Maths & Musique #4 : Une même seconde peau, par Thomas Menuet

Entretien Mathématiques

« Et si le musicien revêtait le costume d’un médiateur s’appliquant à dissiper les chimères du vaste monde de la mathématique ? » C’est par cette idée que Thomas Menuet a conduit sa résidence Arts & Sciences au sein de l'Institut de Recherche Mathématiques de Rennes, de 2022 à 2024. Cette résidence a été l'occasion de nombreux échanges entre collègues scientifiques et le compositeur, néophyte avoué, qui avait à cœur de comprendre certains enjeux de la recherche mathématique et de les partager au plus grand nombre sous une forme esthétique, ludique, surprenante. 

Thomas Menuet a notamment réalisé 10 énigmes mêlant concepts mathématiques et musicaux. Elles seront affichées lors d'une exposition du 7 octobre au 8 novembre, au Diapason, à Rennes. 

Après deux années de résidence artistique à l’Institut de recherche mathématique de Rennes (IRMAR), Université de Rennes, j’ai appris beaucoup au contact de bon nombre de chercheuses et chercheurs. Grâce à cet article, j’aimerais vous faire part d’un peu de cet émerveillement, moi qui suis musicien, au travers notamment de la description de quelques prises de conscience que j’estime importantes, et qui pour certaines ont durablement changé ma vie musicale.

Tout commence le 6 octobre 2022. À 9h, l’on me présente l’équipe administrative sur laquelle je pourrai m’appuyer si besoin. Je suis invité à 10h15 pour un séminaire inconnu, puis à un autre à 13h, de la géométrie algébrique cette fois. Mais avant cela je rencontre à 9h30 Michel Gros. Intrigué par la présence d’un musicien dans les murs de l’IRMAR, il souhaite me rencontrer et sonde par là-même un peu mes connaissances. Je pose quant à moi quelques questions naïves sur ce qu’est la journée d’une mathématicienne ou d’un mathématicien. Il travaille à ce moment sur l’inégalité d’observabilité par des équations elliptiques. Nous nous quittons poliment après cette première observation.

Les deux séminaires s’enchaînent à la suite de l’entretien, et je n’y comprends rien. Il en va de même pour les deux semaines suivantes. Je commence à me questionner sur ce que je fais ici, sur tout ce qui se passe devant moi et que je rate lamentablement. Frustré de n’avoir aucune prise sur le réel, je décide d’y réfléchir en restant chez moi la semaine suivante. L’imposture totale et la honte me gagne l’esprit.
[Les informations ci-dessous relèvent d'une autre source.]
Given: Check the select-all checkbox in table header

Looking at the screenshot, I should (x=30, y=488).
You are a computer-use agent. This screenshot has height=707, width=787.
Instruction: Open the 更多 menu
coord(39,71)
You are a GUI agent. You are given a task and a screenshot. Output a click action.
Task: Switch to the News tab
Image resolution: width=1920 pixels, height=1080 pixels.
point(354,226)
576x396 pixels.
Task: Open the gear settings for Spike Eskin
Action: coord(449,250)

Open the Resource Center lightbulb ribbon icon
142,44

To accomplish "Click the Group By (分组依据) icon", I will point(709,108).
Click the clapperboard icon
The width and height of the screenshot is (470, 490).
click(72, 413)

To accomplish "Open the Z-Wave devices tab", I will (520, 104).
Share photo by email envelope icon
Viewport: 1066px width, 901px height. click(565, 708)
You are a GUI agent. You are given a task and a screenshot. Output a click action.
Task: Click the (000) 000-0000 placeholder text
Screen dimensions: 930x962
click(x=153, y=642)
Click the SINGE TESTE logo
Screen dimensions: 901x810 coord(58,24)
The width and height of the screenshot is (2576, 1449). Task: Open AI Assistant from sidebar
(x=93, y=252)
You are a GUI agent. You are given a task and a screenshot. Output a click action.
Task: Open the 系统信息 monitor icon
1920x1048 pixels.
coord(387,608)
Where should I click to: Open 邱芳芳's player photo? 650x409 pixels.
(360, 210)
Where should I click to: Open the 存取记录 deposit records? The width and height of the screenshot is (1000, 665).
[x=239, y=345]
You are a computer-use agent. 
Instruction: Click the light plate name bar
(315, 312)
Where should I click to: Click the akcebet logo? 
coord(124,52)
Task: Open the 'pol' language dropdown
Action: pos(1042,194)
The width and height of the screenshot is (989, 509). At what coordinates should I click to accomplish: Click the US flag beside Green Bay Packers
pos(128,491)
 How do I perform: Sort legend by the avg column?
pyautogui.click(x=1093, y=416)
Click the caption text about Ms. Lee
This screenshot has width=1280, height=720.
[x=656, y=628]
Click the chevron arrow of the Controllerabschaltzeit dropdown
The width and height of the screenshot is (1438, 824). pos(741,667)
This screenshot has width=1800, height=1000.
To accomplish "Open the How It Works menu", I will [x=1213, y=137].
Suis-je légitime ici ? Une fois de plus, même si c’est un peu ce que je recherche au fond, je suis dans une situation qui me réduit à rien, et qui surtout me montre toute l’étendue de mon impuissance. Il faudra toutefois bien réussir à capter ce savoir d’une manière ou d’une autre, qui pour le moment me glisse entre les doigts comme du sable fin. Puis ce moment difficile passe, comme si j’avais enfin accepté non pas de me légitimer, mais bien de m’acclimater à autre chose qu’à mon quotidien de musicien. Peut-être est-ce la clef, cette acclimatation ? Et c’est là, presque malgré moi, que les choses changent.